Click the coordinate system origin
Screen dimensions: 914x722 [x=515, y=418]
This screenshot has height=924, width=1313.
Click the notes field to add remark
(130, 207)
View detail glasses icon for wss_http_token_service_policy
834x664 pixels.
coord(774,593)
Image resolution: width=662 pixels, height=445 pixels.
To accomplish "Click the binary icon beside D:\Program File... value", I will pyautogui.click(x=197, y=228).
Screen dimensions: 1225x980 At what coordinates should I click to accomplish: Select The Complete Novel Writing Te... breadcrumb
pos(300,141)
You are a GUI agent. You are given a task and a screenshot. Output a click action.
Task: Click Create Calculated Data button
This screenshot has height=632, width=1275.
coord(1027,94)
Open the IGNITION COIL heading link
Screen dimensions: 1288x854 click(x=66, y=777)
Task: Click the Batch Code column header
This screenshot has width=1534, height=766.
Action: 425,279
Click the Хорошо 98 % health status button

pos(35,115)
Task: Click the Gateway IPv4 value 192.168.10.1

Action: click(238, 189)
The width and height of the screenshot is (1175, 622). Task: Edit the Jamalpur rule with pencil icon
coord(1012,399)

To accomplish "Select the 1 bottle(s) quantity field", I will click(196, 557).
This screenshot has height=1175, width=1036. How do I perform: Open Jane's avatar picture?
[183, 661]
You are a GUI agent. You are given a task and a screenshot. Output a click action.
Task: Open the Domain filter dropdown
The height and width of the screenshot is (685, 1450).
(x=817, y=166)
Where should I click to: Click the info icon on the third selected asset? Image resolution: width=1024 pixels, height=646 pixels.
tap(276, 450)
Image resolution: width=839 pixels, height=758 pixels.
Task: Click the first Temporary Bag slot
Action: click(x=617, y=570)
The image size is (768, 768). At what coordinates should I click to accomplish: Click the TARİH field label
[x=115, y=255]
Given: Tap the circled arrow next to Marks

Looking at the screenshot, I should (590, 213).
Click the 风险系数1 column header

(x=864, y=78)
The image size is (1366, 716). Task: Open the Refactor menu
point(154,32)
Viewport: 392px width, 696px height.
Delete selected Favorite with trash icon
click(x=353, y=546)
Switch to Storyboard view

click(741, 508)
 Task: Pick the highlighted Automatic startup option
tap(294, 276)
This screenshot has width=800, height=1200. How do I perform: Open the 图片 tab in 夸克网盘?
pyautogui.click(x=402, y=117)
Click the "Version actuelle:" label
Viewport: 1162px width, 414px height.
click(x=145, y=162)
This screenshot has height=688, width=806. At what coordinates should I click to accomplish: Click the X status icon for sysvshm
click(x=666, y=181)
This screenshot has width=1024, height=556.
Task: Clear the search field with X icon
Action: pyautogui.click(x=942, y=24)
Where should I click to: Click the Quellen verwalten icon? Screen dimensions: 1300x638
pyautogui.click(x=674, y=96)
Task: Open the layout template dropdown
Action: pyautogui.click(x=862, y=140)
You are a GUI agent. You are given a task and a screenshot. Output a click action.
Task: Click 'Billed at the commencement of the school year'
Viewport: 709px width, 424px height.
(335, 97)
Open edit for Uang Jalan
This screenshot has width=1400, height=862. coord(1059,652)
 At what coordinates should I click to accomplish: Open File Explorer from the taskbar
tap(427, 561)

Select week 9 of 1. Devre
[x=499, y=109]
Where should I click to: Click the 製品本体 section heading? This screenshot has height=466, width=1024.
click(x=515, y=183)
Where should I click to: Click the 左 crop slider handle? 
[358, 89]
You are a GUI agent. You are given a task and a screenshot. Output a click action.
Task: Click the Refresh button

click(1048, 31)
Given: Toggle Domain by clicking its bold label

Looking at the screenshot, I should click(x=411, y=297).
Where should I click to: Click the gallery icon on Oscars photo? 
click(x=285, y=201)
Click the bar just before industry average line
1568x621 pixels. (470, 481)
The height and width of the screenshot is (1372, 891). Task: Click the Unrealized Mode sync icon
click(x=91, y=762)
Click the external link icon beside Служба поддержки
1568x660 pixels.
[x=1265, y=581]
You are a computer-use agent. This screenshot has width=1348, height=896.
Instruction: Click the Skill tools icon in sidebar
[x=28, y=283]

○ ○ ○ ○

**The problem**
The data must be transcribed in full. Every word stays the same.

**Answer to this task**
Click the coordinate system origin
Screen dimensions: 914x722 [x=515, y=418]
This screenshot has height=924, width=1313.
Click the notes field to add remark
(130, 207)
View detail glasses icon for wss_http_token_service_policy
834x664 pixels.
coord(774,593)
Image resolution: width=662 pixels, height=445 pixels.
To accomplish "Click the binary icon beside D:\Program File... value", I will pyautogui.click(x=197, y=228).
Screen dimensions: 1225x980 At what coordinates should I click to accomplish: Select The Complete Novel Writing Te... breadcrumb
pos(300,141)
You are a GUI agent. You are given a task and a screenshot. Output a click action.
Task: Click Create Calculated Data button
This screenshot has height=632, width=1275.
coord(1027,94)
Open the IGNITION COIL heading link
Screen dimensions: 1288x854 click(x=66, y=777)
Task: Click the Batch Code column header
This screenshot has width=1534, height=766.
Action: 425,279
Click the Хорошо 98 % health status button

pos(35,115)
Task: Click the Gateway IPv4 value 192.168.10.1

Action: click(238, 189)
The width and height of the screenshot is (1175, 622). Task: Edit the Jamalpur rule with pencil icon
coord(1012,399)

To accomplish "Select the 1 bottle(s) quantity field", I will click(196, 557).
This screenshot has height=1175, width=1036. How do I perform: Open Jane's avatar picture?
[183, 661]
You are a GUI agent. You are given a task and a screenshot. Output a click action.
Task: Open the Domain filter dropdown
The height and width of the screenshot is (685, 1450).
(x=817, y=166)
Where should I click to: Click the info icon on the third selected asset? Image resolution: width=1024 pixels, height=646 pixels.
tap(276, 450)
Image resolution: width=839 pixels, height=758 pixels.
Task: Click the first Temporary Bag slot
Action: click(x=617, y=570)
The image size is (768, 768). At what coordinates should I click to accomplish: Click the TARİH field label
[x=115, y=255]
Given: Tap the circled arrow next to Marks

Looking at the screenshot, I should (590, 213).
Click the 风险系数1 column header

(x=864, y=78)
The image size is (1366, 716). Task: Open the Refactor menu
point(154,32)
Viewport: 392px width, 696px height.
Delete selected Favorite with trash icon
click(x=353, y=546)
Switch to Storyboard view

click(741, 508)
 Task: Pick the highlighted Automatic startup option
tap(294, 276)
This screenshot has width=800, height=1200. How do I perform: Open the 图片 tab in 夸克网盘?
pyautogui.click(x=402, y=117)
Click the "Version actuelle:" label
Viewport: 1162px width, 414px height.
click(x=145, y=162)
This screenshot has height=688, width=806. At what coordinates should I click to accomplish: Click the X status icon for sysvshm
click(x=666, y=181)
This screenshot has width=1024, height=556.
Task: Clear the search field with X icon
Action: pyautogui.click(x=942, y=24)
Where should I click to: Click the Quellen verwalten icon? Screen dimensions: 1300x638
pyautogui.click(x=674, y=96)
Task: Open the layout template dropdown
Action: pyautogui.click(x=862, y=140)
You are a GUI agent. You are given a task and a screenshot. Output a click action.
Task: Click 'Billed at the commencement of the school year'
Viewport: 709px width, 424px height.
(335, 97)
Open edit for Uang Jalan
This screenshot has width=1400, height=862. coord(1059,652)
 At what coordinates should I click to accomplish: Open File Explorer from the taskbar
tap(427, 561)

Select week 9 of 1. Devre
[x=499, y=109]
Where should I click to: Click the 製品本体 section heading? This screenshot has height=466, width=1024.
click(x=515, y=183)
Where should I click to: Click the 左 crop slider handle? 
[358, 89]
You are a GUI agent. You are given a task and a screenshot. Output a click action.
Task: Click the Refresh button

click(1048, 31)
Given: Toggle Domain by clicking its bold label

Looking at the screenshot, I should click(x=411, y=297).
Where should I click to: Click the gallery icon on Oscars photo? 
click(x=285, y=201)
Click the bar just before industry average line
1568x621 pixels. (470, 481)
The height and width of the screenshot is (1372, 891). Task: Click the Unrealized Mode sync icon
click(x=91, y=762)
Click the external link icon beside Служба поддержки
1568x660 pixels.
[x=1265, y=581]
You are a computer-use agent. This screenshot has width=1348, height=896.
Instruction: Click the Skill tools icon in sidebar
[x=28, y=283]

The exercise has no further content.